Abbiamo anche parlato di come proteggersi spiritualmente e religiosamente: non perdere la naturale innocenza della giovinezza, non diventare troppo cinico, negativo o egocentrico, una tendenza che sembra tipica di questi tempi. Non lasciarti afferrare da questo genere di malattia, gli ho detto. Patriottismo non è una parolaccia. Sii fiero del tuo servizio militare, ho aggiunto. Abbiamo anche parlato di evitare i giudizi affrettati, dettati da ignoranza o antagonismo. Sfortunatamente il discorso politico e sociale avvelenato, oggi prevalente in Israele, porta spesso a etichette e rozzi stereotipi. Sono scorciatoie intellettuali scadenti, fatte apposta per le menti deboli e impaurite. La verità è che non c’era alcun bisogno di insegnare a mio figlio nulla di tutto questo. È un uomo molto più sofisticato, riflessivo e mite di quanto io sia mai stato. E so per certo che lui e i suoi compagni di studi religiosi riusciranno a infilare lo studio quotidiano della Torà nel loro frenetico programma militare. Sono assolutamente convinto che 20 minuti al giorno di tenace riflessione sulla Torà durante il servizio nelle Forze di Difesa valgano quanto e forse più di 20 ore al giorno di studio della Torà nella solitudine appartata di una yeshivà.

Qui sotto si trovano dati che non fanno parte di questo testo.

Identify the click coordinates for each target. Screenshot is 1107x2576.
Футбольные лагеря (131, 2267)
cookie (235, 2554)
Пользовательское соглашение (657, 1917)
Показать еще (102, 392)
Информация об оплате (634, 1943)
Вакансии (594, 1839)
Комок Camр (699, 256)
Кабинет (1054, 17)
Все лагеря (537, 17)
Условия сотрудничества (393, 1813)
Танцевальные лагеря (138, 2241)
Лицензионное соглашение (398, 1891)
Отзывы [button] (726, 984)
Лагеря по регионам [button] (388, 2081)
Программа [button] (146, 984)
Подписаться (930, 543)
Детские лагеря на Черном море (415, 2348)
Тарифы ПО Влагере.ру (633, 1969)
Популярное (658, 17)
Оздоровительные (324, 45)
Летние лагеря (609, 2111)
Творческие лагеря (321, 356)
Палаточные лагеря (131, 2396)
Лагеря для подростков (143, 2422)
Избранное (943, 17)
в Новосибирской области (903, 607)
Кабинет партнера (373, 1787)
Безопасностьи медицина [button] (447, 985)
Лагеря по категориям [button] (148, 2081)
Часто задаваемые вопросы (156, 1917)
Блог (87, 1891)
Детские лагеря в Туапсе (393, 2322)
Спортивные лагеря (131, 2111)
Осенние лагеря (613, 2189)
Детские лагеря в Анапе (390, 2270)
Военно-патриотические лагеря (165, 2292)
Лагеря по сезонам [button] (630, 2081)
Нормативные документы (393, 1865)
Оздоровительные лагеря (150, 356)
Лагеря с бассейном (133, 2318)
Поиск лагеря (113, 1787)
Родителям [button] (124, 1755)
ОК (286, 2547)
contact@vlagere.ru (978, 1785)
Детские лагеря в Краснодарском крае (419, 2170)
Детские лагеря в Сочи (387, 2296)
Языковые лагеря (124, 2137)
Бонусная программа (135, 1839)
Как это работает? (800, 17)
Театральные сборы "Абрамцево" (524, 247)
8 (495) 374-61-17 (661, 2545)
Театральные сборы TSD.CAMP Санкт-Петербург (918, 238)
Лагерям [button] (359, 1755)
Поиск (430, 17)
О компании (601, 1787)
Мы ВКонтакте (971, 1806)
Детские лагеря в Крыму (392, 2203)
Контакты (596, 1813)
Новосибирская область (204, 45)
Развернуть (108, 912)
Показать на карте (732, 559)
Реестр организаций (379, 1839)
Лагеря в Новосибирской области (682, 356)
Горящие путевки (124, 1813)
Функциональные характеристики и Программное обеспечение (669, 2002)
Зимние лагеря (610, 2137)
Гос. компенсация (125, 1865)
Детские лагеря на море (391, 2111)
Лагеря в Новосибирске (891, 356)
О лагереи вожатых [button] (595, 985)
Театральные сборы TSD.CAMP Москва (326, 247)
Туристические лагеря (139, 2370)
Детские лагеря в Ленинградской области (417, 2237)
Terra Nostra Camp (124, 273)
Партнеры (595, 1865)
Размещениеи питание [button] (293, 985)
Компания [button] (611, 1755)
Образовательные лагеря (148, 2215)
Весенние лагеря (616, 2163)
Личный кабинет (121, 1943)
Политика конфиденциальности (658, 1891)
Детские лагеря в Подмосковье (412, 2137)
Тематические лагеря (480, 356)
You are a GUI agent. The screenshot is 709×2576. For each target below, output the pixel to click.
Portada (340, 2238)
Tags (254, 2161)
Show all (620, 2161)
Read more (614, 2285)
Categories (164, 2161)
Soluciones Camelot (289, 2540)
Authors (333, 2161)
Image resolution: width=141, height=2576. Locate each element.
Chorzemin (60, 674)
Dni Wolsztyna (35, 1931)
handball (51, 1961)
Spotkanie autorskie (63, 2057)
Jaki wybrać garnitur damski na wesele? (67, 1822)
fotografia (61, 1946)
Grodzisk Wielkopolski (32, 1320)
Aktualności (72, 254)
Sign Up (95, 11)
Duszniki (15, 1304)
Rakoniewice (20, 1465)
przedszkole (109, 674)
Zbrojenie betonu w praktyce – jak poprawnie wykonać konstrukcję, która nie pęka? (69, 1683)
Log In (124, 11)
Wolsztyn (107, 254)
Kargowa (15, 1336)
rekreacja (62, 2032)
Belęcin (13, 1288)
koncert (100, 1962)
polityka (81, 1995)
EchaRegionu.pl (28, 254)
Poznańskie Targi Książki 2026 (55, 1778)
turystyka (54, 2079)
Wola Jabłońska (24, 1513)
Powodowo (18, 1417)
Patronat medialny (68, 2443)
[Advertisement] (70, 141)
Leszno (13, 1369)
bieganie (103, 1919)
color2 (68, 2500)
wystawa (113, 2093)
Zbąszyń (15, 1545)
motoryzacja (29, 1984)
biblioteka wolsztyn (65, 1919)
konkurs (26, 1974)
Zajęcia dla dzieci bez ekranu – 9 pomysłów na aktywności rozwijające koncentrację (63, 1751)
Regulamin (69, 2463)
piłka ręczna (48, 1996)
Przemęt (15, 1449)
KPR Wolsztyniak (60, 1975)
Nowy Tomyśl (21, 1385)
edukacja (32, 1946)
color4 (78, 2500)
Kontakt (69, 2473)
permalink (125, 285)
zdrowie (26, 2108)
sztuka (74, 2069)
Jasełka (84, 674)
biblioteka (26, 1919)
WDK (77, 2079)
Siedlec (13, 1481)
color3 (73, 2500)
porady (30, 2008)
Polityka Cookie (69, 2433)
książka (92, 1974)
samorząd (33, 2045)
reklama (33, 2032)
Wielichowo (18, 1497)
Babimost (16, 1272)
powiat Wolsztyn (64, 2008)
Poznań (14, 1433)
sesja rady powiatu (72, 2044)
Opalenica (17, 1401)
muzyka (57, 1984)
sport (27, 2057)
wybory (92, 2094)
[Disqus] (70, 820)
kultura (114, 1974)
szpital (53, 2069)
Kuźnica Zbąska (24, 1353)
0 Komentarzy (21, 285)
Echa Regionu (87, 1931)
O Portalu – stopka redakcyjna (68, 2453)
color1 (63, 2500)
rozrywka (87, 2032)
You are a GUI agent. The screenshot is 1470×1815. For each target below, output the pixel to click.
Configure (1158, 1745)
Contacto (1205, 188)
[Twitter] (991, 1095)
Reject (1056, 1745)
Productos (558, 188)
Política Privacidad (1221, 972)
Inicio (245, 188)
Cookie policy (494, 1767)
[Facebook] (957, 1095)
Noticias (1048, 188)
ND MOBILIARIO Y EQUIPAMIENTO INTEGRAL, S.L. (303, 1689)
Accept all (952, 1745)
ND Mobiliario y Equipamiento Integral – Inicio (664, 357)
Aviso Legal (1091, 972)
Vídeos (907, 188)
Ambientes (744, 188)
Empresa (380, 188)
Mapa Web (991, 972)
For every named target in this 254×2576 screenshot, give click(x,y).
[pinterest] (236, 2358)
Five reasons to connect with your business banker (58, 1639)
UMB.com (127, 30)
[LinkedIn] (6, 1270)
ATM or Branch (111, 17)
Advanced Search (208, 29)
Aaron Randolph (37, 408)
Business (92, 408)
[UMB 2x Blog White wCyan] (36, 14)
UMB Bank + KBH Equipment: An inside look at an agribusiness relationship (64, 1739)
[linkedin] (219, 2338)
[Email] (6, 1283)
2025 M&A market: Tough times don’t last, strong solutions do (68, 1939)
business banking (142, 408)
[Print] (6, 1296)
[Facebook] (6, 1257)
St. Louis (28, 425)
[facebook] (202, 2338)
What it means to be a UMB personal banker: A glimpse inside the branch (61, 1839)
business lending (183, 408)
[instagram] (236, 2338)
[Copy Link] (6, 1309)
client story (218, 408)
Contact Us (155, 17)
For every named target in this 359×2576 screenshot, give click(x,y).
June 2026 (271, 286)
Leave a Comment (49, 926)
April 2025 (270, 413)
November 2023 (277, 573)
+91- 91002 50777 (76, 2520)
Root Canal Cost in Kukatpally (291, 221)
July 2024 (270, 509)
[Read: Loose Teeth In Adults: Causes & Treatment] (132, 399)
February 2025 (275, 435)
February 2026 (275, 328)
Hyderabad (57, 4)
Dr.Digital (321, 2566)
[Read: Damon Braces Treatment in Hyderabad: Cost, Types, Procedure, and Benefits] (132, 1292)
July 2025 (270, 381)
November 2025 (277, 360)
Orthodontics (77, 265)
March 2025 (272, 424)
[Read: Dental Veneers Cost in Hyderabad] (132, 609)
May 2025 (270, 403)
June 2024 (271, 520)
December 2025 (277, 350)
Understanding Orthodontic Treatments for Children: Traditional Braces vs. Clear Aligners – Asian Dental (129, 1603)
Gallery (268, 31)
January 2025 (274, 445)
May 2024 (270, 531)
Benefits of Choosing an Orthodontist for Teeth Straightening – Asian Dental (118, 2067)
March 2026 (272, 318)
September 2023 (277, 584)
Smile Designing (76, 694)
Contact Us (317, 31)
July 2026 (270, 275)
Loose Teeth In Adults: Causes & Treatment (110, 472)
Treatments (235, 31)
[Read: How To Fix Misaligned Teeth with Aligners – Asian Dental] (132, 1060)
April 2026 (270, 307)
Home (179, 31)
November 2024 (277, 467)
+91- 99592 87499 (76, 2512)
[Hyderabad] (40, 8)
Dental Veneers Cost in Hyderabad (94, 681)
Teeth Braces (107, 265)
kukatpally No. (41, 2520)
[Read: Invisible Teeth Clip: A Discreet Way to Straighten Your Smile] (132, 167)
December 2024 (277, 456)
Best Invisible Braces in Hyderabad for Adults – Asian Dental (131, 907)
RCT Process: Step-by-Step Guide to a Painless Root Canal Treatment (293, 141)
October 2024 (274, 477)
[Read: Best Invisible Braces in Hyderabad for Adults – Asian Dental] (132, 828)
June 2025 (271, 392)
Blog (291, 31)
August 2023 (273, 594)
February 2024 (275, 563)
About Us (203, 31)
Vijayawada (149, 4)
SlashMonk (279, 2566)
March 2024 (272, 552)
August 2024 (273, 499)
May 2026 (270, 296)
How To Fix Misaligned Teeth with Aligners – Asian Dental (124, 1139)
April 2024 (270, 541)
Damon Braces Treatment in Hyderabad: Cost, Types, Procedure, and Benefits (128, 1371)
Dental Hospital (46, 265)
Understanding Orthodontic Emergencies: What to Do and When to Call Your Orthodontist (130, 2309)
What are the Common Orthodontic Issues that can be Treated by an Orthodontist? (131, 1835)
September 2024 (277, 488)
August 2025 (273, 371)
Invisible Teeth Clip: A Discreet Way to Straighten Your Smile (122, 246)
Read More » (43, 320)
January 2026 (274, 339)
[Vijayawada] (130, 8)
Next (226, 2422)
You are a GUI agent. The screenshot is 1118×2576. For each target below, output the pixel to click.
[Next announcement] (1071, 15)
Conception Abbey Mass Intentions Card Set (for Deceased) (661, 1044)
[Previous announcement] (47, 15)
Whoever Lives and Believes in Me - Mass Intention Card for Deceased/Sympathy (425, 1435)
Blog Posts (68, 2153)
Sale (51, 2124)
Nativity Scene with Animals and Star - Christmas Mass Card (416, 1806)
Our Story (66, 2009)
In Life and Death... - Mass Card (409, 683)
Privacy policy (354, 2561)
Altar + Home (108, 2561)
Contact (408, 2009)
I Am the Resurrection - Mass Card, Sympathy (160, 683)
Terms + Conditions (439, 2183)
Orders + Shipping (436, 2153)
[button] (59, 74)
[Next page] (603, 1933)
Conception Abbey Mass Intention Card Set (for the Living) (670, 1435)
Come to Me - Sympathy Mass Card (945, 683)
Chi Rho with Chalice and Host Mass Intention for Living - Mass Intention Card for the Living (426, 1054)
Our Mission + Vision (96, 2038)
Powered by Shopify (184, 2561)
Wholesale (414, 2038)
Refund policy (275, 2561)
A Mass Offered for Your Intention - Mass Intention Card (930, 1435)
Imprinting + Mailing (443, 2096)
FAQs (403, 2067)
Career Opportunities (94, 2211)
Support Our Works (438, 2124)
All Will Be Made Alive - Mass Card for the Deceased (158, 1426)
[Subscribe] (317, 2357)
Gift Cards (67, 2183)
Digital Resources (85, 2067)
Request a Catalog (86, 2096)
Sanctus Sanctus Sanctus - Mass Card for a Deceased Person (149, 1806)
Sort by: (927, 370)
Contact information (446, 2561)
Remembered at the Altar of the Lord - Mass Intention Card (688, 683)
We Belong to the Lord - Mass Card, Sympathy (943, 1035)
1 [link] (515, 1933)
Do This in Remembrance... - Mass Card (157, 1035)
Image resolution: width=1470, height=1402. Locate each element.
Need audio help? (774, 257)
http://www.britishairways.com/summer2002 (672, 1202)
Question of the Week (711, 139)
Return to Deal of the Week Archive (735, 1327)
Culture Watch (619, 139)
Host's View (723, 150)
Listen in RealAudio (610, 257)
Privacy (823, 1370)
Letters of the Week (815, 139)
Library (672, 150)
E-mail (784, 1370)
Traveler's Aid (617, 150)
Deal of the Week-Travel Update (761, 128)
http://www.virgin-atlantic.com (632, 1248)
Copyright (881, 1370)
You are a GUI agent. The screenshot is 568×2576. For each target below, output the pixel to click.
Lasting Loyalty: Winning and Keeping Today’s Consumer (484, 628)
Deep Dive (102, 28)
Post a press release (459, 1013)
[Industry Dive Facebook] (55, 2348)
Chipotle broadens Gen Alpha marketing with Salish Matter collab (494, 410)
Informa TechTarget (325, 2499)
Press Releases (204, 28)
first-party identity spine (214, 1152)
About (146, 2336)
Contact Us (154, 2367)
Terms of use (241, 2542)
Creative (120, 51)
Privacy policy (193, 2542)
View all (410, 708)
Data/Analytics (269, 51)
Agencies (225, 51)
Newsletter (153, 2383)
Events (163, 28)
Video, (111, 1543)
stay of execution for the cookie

Soprattutto, io e mio figlio abbiamo avuto una lunga conversazione sul destino e la responsabilità degli ebrei. Non aveva nessun bisogno di questo chiacchierata, ma ne avevo bisogno io. Per lui, il compito che ora grava sulle sue spalle era ed è chiaro: difendere la sua famiglia e il suo paese, e farlo nel modo più morale e più coerente possibile coi valori ebraici. Ed anche, ha detto, rettificare migliaia di anni di vita ebraica da vittime indifese.

Il mio bisogno della chiacchierata era primigenio. Avevo bisogno di confermare e ricordare a me stesso come mai stavo mandando un altro figlio nel pericolo, come mai lo stavo spedendo in un “parco giochi” pieno di bombe e mitra, e come mai dovrei essere orgoglioso del fatto che trascorrerà i prossimi anni appostato ai confini con la Siria e col Sinai invece di studiare medicina all’università o la Torà in una yeshivà. Il che, ovviamente, è abbastanza strano, visto che sono io quello che tiene sempre conferenze sulla grande epopea storica del ritorno della sovranità ebraica a Sion e sul privilegio unico che è dato alla nostra generazione di poter ricostruire il popolo d’Israele nella Terra d’Israele. Sono quello che fa continua a fare la predica ai miei compatrioti religiosi ortodossi sulla nobiltà e sul dovere religioso di prestare servizio militare a difesa del paese. Sono quello che va a parlare agli incontri che promuovono l’aliyà per spiegare ai potenziali immigrati quanto i loro figli e la storia ebraica li ringrazieranno per essersi stabiliti in Israele.

Eppure, eccomi qua a cercare conferme per placare le mie paure. Conferme che mi sono arrivate in abbondanza dall’ardente dedizione e fede del mio nobile figlio. “Vai con questa tua grande forza e salva Israele” (Giudici 6:14).